Single-Source and Multi-Source Cross-Subject Transfer Based on Domain Adaptation Algorithms for EEG Classification

Transfer learning (TL) has been employed in electroencephalogram (EEG)-based brain-computer interfaces (BCIs) to enhance performance for cross-session and cross-subject EEG classification. However, domain shifts coupled with a low signal-to-noise ratio between EEG recordings have been demonstrated to contribute to significant variations in EEG neural dynamics from session to session and subject to subject. Critical factors-such as mental fatigue, concentration, and physiological and non-physiological artifacts-can constitute the immense domain shifts seen between EEG recordings, leading to massive inter-subject variations. Consequently, such variations increase the distribution shifts across the source and target domains, in turn weakening the discriminative knowledge of classes and resulting in poor cross-subject transfer performance.
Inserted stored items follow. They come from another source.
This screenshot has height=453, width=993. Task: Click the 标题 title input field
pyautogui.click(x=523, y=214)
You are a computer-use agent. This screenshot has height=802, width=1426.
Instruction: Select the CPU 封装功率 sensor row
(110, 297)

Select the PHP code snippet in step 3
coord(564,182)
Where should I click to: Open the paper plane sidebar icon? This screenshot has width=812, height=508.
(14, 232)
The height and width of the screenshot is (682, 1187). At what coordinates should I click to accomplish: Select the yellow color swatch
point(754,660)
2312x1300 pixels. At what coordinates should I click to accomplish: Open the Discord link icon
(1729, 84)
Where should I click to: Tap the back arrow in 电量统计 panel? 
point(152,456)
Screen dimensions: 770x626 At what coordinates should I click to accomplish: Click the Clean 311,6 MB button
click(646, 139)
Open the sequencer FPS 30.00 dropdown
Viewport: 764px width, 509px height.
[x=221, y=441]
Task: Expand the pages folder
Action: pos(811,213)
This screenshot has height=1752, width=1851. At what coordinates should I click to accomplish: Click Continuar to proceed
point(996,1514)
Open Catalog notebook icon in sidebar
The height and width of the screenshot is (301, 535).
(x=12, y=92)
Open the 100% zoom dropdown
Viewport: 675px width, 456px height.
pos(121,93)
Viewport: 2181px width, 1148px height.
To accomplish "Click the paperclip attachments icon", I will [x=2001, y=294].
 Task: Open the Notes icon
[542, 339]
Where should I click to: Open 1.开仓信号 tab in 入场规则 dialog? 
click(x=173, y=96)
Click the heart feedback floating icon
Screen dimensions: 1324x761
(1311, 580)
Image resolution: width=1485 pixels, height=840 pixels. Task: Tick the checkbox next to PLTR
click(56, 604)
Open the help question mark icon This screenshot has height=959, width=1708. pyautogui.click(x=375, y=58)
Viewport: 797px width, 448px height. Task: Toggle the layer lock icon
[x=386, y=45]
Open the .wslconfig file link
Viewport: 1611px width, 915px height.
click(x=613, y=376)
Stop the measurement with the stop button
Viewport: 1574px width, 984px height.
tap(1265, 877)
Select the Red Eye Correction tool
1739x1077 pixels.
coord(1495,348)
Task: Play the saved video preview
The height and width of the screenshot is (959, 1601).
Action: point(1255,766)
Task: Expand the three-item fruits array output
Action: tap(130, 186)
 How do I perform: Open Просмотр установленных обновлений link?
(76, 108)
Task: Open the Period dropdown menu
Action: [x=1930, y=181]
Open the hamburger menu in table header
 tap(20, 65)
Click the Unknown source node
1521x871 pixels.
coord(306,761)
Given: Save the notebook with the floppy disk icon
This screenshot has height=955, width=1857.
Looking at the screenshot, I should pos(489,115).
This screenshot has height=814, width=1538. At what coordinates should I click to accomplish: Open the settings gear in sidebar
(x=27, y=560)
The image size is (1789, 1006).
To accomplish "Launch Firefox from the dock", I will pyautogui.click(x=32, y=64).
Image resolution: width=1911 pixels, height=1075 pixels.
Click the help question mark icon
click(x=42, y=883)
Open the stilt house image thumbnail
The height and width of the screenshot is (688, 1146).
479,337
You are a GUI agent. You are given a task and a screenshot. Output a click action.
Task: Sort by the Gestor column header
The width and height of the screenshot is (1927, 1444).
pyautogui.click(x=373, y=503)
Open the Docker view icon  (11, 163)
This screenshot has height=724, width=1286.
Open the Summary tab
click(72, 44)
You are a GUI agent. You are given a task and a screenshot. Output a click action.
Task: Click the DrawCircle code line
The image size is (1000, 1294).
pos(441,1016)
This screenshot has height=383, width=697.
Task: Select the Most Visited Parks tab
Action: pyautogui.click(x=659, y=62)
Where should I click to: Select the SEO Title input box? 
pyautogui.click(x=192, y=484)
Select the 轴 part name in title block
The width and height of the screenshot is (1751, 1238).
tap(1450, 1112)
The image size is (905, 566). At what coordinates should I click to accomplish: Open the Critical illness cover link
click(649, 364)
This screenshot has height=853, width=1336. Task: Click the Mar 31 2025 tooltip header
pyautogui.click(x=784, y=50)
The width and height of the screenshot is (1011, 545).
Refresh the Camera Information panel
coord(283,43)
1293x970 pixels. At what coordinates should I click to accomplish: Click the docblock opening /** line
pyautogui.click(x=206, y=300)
In this paper, domain adaptation algorithms, including two machine learning (ML) algorithms, are contrasted based on the single-source-to-single-target (STS) and multi-source-to-single-target (MTS) transfer paradigms, mainly to mitigate the challenge of immense inter-subject variations in EEG neural dynamics that lead to poor classification performance. Afterward, we evaluate the effect of the STS and MTS transfer paradigms on cross-subject transfer performance utilizing three EEG datasets. In this case, to evaluate the effect of STS and MTS transfer schemes on classification performance, domain adaptation algorithms (DAA)-including ML algorithms implemented through a traditional BCI-are compared, namely, manifold embedded knowledge transfer (MEKT), multi-source manifold feature transfer learning (MMFT), k-nearest neighbor (K-NN), and Na & iuml;ve Bayes (NB). The experimental results illustrated that compared to traditional ML methods, DAA can significantly reduce immense variations in EEG characteristics, in turn resulting in superior cross-subject transfer performance. Notably, superior classification accuracies (CAs) were noted when MMFT was applied, with mean CAs of 89% and 83% recorded, while MEKT recorded mean CAs of 87% and 76% under the STS and MTS transfer paradigms, respectively.